Sandboxing data crunches, Chapter 2: clone processes

This post, second in a series, offers a Python solution to a Python problem. The broad principles should apply to any single-threaded language on Linux.

In Chapter 1, we began sandboxing. Workbench’s “Renderer” runs a series of Pandas-powered “Steps”. We give each Step a new process, so Steps can’t control Renderer or other Steps.

Workbench Steps’ environment — Python, Pandas, Numpy, Pyarrow — takes 1–2 seconds to start. But Renderer needs to launch several Steps per second, per CPU. We must optimize.

It costs 1–2 seconds between when Renderer calls subprocess.Popen() and when Step sandboxes itself.
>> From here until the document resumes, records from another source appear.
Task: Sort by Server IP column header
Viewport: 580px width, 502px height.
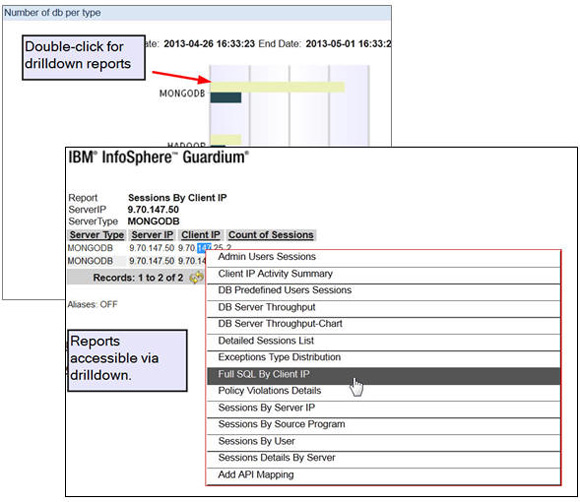Action: pyautogui.click(x=152, y=235)
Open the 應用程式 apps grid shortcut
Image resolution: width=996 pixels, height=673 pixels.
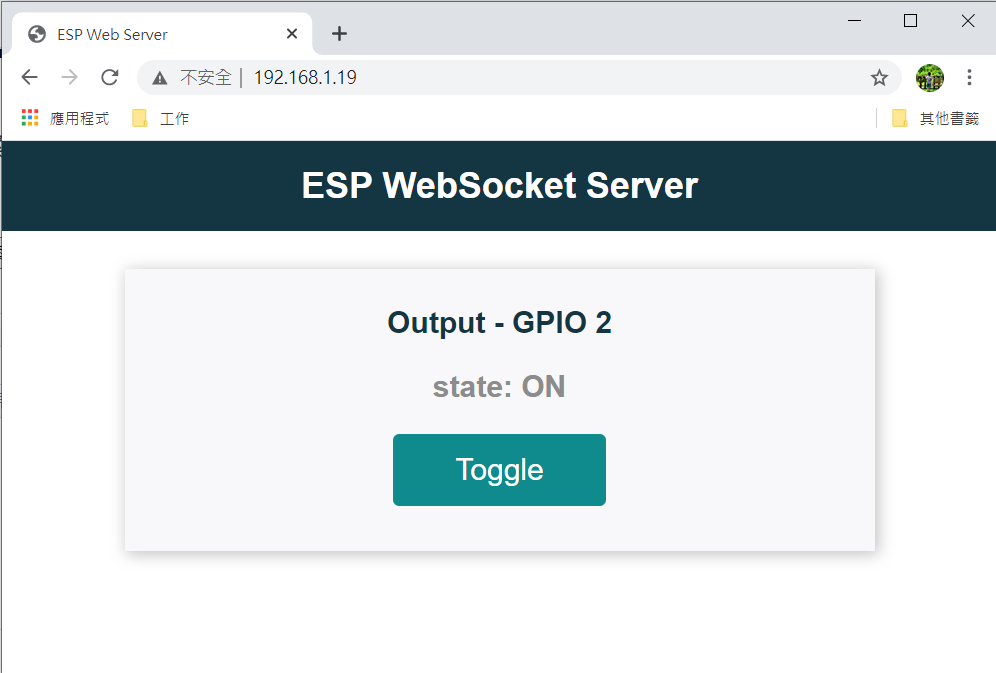point(66,119)
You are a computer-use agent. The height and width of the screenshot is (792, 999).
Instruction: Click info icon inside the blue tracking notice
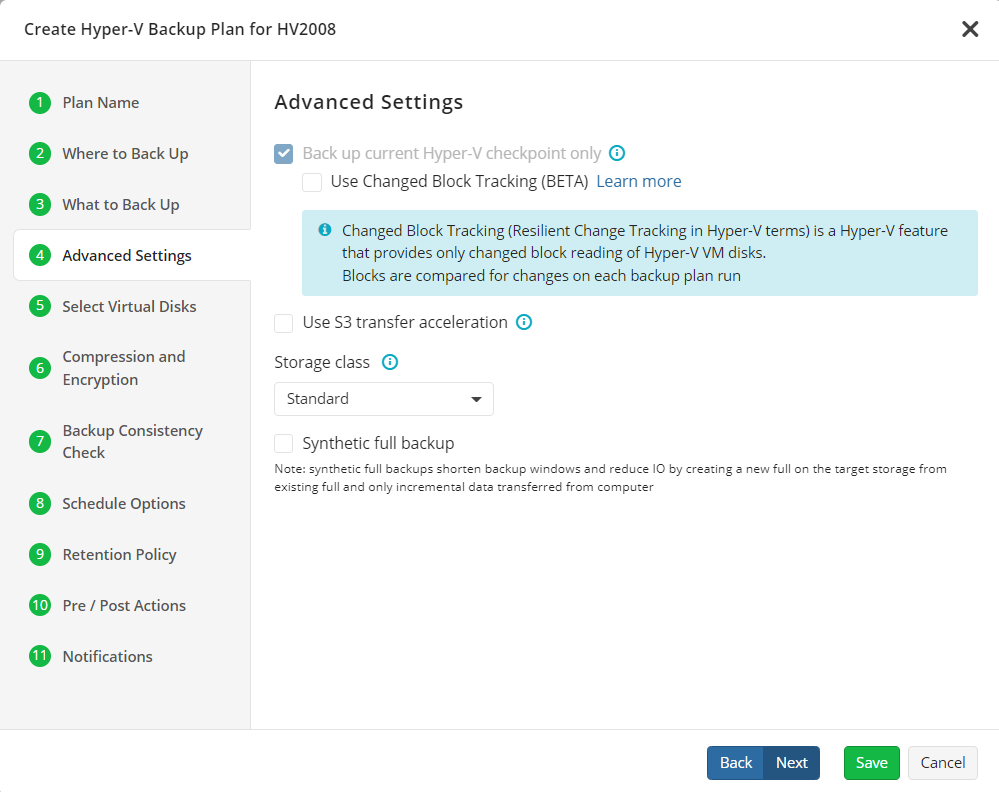point(325,230)

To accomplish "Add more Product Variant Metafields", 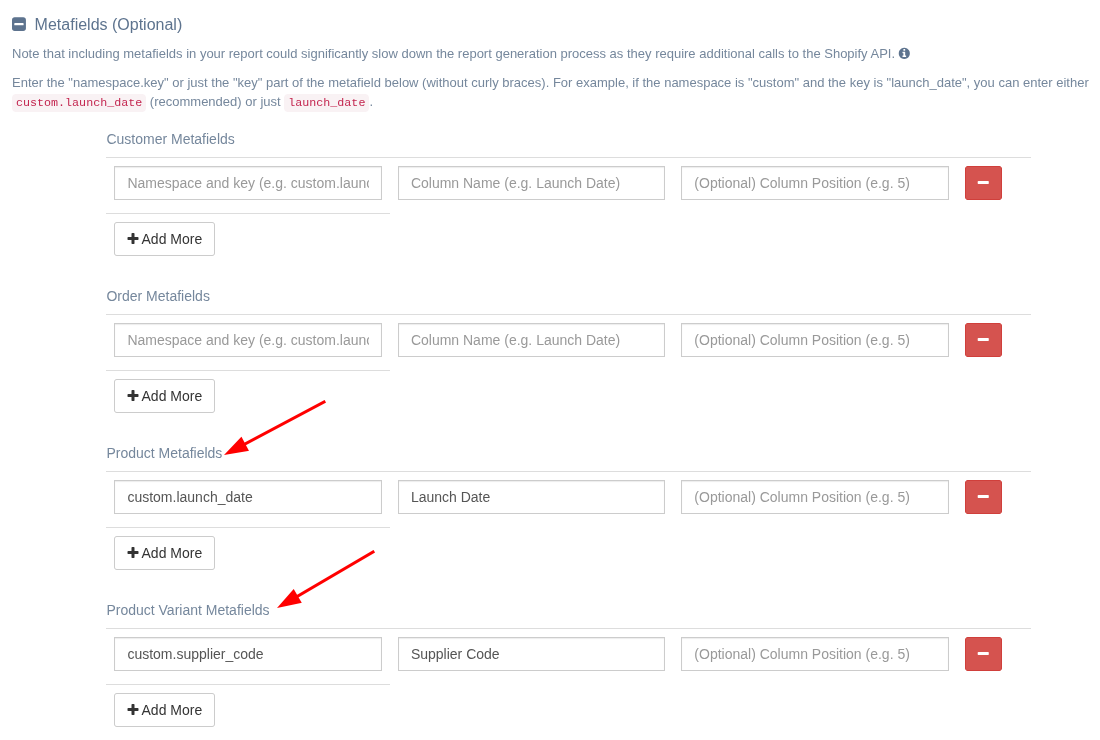I will [x=164, y=710].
Importing Pandas, Numpy and Pyarrow takes too long.

We can’t “recycle” Step processes after they run a Step’s untrusted code. A “bad” Step could, say, rewrite Python’s open() built-in function to email our users’ data to the Step author. Once untrusted code has run, its Step process must die.

And logically, if each Step results in a process dying, each Step must involve a process being created. How can we quickly create a process that costs 2 seconds to start?

Let’s see why subprocess.Popen() is slow. It implements the fork-exec UNIX pattern, which actually involves two system calls:

clone() duplicates a process; execve() wipes its memory and makes it run something else
  1. clone() — duplicate all the RAM of the current process. Now there are two processes: the Renderer process and its near-exact clone, the Step process. The Renderer process continues; in it, clone()returns the Step process ID (“pid”). At the same time, the Step process continues at the exact same place; but there, clone() returns 0. Aside from that single integer difference, the two processes are identical.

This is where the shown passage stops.